• Exercise passage:
Then the procedure began and the lights went out.
Luckily, I had been forewarned that I would lose vision for 20 seconds. It still didn’t make it any less scary. But it promptly returned, just as I’d been assured, and the red light of the laser came on. I was to stare directly at it, trying not to flinch. There was a crackling sound, and it smelled of burnt hair. I could feel pressure on my eye, but still no pain. And then that was it. Dr. Shofner repeated the procedure on the other eye, which was far less daunting as I now knew what to expect, and less than 20 minutes after I entered the room, I walked back out, only with perfect vision.
It was so quick and easy. Why didn’t I do this sooner, I thought? More so, why doesn’t everyone do this?
There was zero pain throughout the whole process and very little recovery time (I was told to rest my eyes that afternoon to give my corneas time to heal and sleep in protective goggles for the coming week); I woke up the following morning as if nothing had ever happened and went surfing in Barbados just a few days later.
These days, my vision is still 20/15, a decade after I had the procedure. It’s hard to believe that my life once revolved around how my eyes were behaving that day, and now I don’t have to think twice about that.
In that decade, I’ve gone diving in more than 20 countries. I sailed around the world for four months, something that would have been a massive pain had I had to store four months’ worth of daily lenses and contact solution in the compact two bags I took with me for a circumnavigation. I’ve trekked in the jungle of rural India and the bush of South Africa, without worrying about the fact I was hundreds of miles from a pharmacy and wouldn’t need to buy emergency supplies to deal with my contacts.

• Directions:
A - Translate this sentence from the laser eye surgery account into Spanish: "There was a crackling sound, and it smelled of burnt hair."
B - Please write a continuation of the laser eye surgery account, picking up after its final sentence.
The records come from a separate source.

• The data:

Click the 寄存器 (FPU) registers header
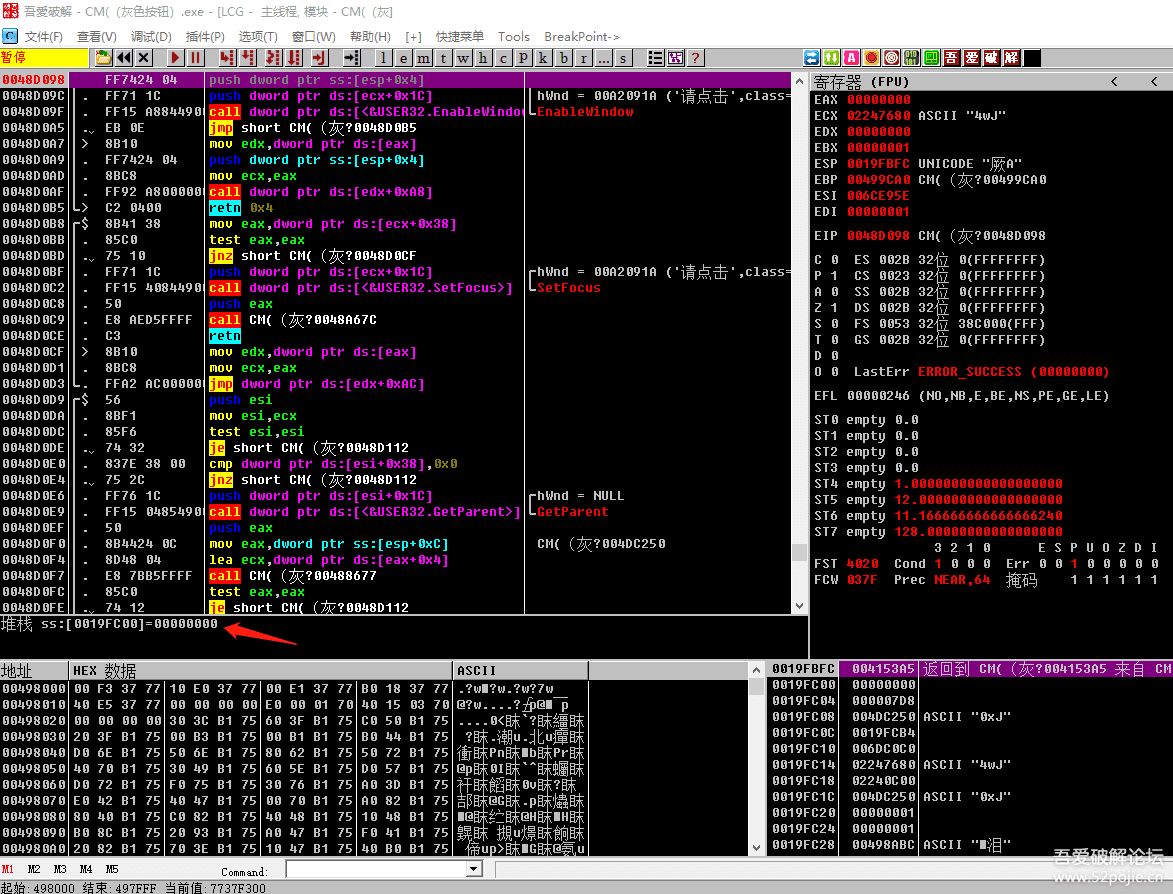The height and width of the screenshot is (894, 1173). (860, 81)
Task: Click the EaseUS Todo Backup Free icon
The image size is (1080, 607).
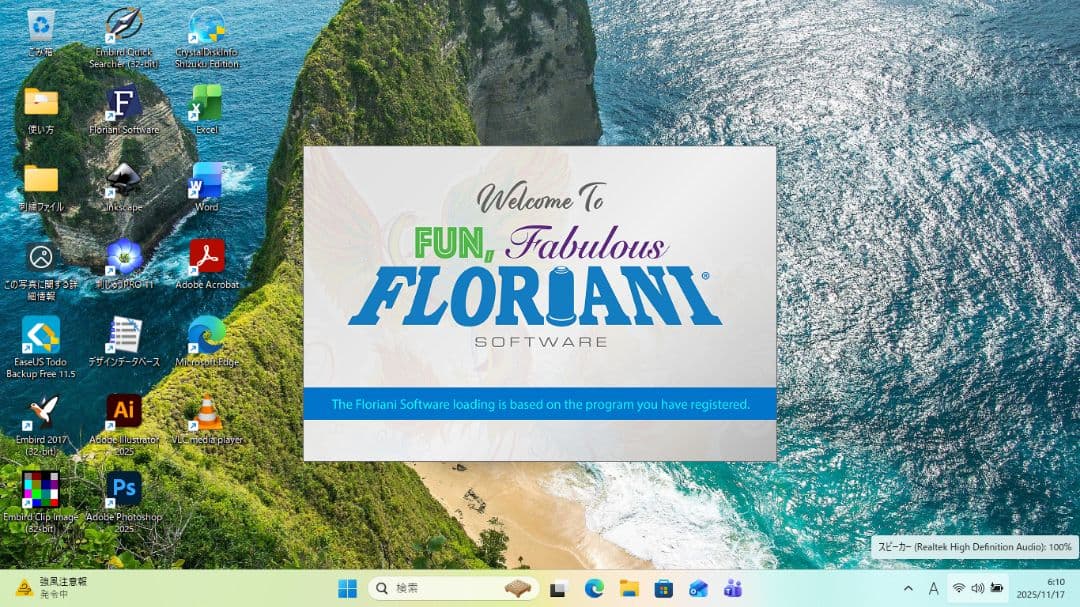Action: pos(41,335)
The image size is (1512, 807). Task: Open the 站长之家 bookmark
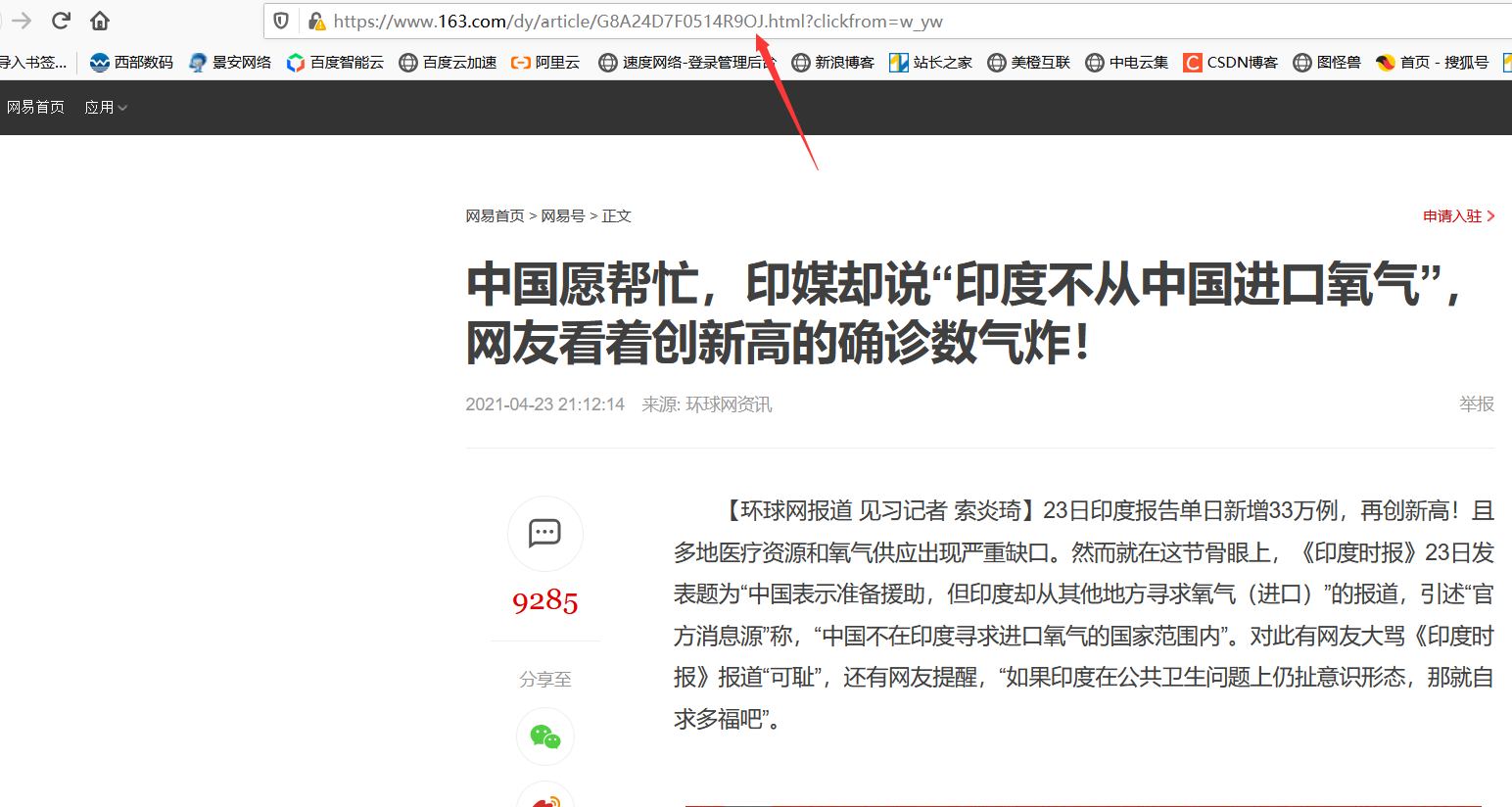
--
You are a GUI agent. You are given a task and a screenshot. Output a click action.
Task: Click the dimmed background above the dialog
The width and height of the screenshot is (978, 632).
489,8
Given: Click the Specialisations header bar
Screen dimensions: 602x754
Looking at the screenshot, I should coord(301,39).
==
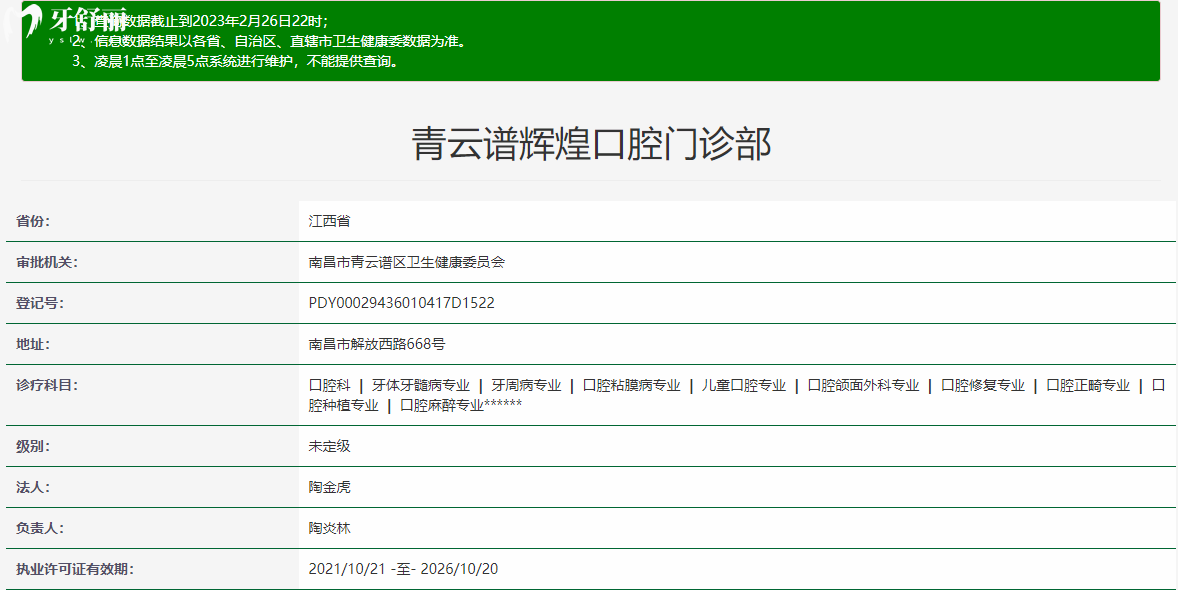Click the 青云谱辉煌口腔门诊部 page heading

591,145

• Answers by item number:
A - Se oyó un crujido y olía a pelo quemado.

B -
Around the time of my surgery, I started running marathons; I’ve since scaled back to half-marathons, but I log a good hour on the trails several days a week and I never worry about pollen getting into my eyes and irritating my lens. In winter months, we like to ski. There’s no annoyance of trying to fit glasses under my goggles or wondering if my contacts might freeze in the extreme cold.
Heck, I love the beach more than anywhere else on the planet. Growing up vacationing on Florida’s Gulf Coast, I’d have to remove my contacts just to take a dip in the ocean for fear of a wave knocking out my lens; nowadays, I can dive in on a whim if the water looks inviting without so much as a second thought. The ways LASIK has benefited my travel life are countless.
That said, I never take for granted how I can wake up and see the clock beside my bed without fumbling to press lenses into my eyes. I travel with friends who are forever dealing with the nuisance of contacts—one of my frequent travel companions who came to visit this summer complained about a lingering eye condition that had her going to the emergency doctor more than a dozen times this year—and I’m grateful that’s no longer my norm.
I run, I dive, I sit in front of my computer for days on end, eyes glued to the screen, I sit on planes for 16-hour flights—and I never have to stomach the hassle of glasses or contacts. And I have no doubt that in the years since I underwent LASIK, it’s become even easier, if that’s possible, as the technology progresses. Have I convinced you yet? It is, in a sense, the best thing you could do for yourself.